Agudice mas la vista y, al fondo del camino, sobre la gruesa rama de un viejo chopo, un
pájaro inmenso, negro y misterioso, me miraba fijamente. Quede paralizado por unos
instantes sin apartar la vista de aquella visión. Recupere el aliento, puse la rodilla
izquierda en tierra y me eche el fusil al hombro, sin pestañear, a la espera del siguiente
movimiento. El pájaro no me quitaba sus brillantes ojos de encima. Me miraba como si
estuviera midiendo su presa, su pico afilado y corvo brillaba bajo las últimas luces de la
tarde mientras permanecía quieto y agazapado en su rama... De pronto, abrió sus
inmensas alas, estiro el cuello, abrió el pico y se lanzo sobre mí en medio de un
horroroso graznido. Un fogonazo ilumino el entorno y retumbo por el bosque y por
entre las cañadas un seco estampido. No vi caer el animal... No pare de correr hasta
llegar al valle... Los recuerdos aun me estremecen...
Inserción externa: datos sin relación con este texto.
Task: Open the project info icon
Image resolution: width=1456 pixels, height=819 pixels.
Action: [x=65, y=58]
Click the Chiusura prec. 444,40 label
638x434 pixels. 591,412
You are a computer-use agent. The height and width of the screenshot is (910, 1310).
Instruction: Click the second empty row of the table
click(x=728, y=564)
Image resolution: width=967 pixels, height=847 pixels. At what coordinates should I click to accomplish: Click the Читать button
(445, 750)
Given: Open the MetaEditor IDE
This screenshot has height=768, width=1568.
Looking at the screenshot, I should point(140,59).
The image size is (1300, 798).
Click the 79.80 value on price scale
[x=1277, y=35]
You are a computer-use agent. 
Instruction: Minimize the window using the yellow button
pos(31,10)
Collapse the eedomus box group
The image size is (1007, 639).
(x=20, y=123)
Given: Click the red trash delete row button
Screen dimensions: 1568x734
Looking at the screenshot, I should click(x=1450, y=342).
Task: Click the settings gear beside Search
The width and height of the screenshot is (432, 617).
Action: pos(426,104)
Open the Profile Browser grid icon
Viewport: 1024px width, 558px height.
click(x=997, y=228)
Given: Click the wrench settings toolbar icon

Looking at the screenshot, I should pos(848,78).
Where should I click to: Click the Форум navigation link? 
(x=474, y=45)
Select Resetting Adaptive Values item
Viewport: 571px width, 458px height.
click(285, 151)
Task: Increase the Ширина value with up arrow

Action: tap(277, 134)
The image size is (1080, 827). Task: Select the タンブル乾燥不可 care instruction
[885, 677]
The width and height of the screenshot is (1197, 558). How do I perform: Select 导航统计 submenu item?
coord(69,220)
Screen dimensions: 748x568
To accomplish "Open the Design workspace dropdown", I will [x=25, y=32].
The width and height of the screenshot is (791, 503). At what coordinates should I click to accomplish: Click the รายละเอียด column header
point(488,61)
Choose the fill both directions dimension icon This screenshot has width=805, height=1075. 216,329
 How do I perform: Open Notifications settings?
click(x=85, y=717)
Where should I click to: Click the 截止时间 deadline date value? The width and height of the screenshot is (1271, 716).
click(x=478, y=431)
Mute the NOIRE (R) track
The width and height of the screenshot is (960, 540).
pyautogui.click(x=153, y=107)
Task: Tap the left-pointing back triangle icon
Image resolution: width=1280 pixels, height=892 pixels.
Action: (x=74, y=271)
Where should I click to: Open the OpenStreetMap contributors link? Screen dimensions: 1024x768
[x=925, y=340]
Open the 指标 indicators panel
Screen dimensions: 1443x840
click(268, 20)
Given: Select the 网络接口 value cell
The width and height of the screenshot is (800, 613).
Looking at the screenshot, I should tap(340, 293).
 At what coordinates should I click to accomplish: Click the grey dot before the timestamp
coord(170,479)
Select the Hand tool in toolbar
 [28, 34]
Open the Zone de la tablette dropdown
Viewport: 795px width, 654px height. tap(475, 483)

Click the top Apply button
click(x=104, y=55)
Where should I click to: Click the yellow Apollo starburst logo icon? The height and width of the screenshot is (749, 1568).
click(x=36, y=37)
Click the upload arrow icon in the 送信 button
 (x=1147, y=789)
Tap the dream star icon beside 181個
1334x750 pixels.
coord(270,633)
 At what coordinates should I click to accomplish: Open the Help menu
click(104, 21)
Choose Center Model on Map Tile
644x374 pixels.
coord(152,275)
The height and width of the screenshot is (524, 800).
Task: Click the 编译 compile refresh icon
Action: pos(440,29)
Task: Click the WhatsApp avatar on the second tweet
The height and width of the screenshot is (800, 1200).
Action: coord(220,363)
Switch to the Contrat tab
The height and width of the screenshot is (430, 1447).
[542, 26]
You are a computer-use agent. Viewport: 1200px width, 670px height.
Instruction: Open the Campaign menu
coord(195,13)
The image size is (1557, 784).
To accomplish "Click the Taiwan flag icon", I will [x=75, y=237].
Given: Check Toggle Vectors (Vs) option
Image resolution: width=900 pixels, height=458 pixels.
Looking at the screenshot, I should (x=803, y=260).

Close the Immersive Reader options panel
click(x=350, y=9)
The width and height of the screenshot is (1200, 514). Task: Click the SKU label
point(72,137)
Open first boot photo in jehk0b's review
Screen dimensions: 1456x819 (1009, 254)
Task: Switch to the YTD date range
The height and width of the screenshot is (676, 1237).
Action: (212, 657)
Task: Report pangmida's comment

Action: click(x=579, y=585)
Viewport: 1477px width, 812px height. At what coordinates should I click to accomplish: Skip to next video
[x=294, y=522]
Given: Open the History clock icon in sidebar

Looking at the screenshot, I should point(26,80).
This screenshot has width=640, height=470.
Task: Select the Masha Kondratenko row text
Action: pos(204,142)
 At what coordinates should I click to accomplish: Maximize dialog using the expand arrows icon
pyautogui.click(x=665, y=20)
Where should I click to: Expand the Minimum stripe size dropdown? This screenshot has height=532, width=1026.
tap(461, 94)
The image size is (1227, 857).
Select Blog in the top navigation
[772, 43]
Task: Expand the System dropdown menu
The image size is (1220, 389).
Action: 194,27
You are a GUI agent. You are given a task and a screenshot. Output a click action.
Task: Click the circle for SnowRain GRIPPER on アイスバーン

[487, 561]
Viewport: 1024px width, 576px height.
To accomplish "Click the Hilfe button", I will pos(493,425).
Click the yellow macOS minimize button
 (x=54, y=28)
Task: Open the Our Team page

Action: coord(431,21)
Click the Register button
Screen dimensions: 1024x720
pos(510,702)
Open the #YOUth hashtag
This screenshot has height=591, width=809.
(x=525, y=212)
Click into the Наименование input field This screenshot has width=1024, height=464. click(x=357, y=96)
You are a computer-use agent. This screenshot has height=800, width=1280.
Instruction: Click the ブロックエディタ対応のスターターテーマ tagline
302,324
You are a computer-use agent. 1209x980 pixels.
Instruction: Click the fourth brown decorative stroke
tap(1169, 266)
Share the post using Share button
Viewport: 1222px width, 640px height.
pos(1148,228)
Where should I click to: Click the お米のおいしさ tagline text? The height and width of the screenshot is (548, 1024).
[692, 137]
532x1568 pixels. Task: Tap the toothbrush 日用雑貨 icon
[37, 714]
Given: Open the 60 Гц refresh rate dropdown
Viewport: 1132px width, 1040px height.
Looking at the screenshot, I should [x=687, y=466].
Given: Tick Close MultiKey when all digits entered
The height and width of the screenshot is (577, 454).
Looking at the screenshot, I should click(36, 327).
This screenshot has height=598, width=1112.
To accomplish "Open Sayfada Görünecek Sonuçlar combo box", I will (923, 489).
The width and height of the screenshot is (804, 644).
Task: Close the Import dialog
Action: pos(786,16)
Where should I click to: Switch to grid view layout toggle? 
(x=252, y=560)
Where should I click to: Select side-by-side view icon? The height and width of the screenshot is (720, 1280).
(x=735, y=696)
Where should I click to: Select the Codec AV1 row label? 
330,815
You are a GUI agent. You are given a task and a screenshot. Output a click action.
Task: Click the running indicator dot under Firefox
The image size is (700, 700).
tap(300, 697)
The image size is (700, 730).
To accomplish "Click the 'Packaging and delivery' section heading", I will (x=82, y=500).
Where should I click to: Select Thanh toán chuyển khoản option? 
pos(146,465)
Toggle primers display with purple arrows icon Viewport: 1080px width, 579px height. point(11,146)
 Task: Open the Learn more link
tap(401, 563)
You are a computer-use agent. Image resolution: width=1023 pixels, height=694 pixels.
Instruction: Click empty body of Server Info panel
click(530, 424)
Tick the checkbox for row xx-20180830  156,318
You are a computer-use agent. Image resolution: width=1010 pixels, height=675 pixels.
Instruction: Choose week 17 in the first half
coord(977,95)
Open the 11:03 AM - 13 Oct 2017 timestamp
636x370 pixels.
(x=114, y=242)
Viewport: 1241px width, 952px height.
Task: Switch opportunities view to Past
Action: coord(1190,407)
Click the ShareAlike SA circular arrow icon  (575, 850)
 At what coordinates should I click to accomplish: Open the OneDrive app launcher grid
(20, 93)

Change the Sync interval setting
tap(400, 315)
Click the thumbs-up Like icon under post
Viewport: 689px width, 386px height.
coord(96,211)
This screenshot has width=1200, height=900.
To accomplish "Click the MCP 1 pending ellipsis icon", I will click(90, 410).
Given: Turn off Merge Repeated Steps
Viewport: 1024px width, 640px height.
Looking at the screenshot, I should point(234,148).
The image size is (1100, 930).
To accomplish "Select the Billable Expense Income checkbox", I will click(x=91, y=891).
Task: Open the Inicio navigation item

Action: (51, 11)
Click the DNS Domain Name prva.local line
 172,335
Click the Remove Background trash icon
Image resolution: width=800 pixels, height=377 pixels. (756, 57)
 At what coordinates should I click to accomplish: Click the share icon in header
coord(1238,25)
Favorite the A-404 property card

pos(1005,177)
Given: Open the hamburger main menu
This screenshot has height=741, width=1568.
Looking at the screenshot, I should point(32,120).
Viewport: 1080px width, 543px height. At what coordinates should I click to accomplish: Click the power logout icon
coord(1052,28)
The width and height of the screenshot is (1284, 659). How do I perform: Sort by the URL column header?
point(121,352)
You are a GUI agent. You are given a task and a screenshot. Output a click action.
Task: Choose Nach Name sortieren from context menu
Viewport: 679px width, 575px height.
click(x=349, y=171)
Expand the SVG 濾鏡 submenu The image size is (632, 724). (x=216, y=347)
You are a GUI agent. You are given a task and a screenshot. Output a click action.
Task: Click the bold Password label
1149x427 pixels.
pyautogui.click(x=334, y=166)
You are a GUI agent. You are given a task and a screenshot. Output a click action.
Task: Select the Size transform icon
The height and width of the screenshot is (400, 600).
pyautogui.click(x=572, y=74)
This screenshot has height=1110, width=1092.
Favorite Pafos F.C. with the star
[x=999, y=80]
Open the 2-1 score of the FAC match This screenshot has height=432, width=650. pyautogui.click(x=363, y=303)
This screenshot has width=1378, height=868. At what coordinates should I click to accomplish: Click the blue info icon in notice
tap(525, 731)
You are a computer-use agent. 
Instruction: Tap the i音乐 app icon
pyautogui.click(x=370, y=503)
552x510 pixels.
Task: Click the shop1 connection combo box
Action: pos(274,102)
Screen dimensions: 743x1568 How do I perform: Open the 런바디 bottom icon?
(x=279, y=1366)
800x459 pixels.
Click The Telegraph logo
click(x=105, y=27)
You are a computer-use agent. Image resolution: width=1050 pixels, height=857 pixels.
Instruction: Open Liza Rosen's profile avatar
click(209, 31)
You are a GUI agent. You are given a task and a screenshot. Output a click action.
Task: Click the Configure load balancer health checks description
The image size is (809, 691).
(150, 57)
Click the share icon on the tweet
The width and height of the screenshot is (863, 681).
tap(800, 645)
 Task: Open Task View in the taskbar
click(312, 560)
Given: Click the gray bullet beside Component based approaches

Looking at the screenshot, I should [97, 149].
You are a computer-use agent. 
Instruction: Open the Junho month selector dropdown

- Soldado X, ¿salió Usted de franquicia el sábado de los luctuosos hechos?
-Si, sí Señor, así fue.
-¿Se encontró Usted, por el camino, con alguna persona?
-No. No señor.
-¿Vio o hubo algún suceso extraño que llamara su atención?
-Sí. Sí, Señor, al atardecer, cuando el sol se ponía en el horizonte y la neblina subía del
valle para instalarse en las cumbres, escuche en el bosque, sobre las copas de los árboles
un ruidoso batir de alas que me sorprendió. Luego, sobre un viejo chopo vi un pájaro
inmenso, negro de corvo pico que me miraba fijamente. Yo me asuste. Me eche el fusil
al hombro y le dispare cuando emprendió el vuelo para atacarme. No vi si cayo o no
porque me lance a correr, sin tomar aliento, hasta que alcance el valle...

-Soldado, el pájaro del que Usted habla era la vieja Achieta, mujer de ochenta años, mal
llamada por sus vecinos la bruja. ¡Queda Usted detenido por homicidio!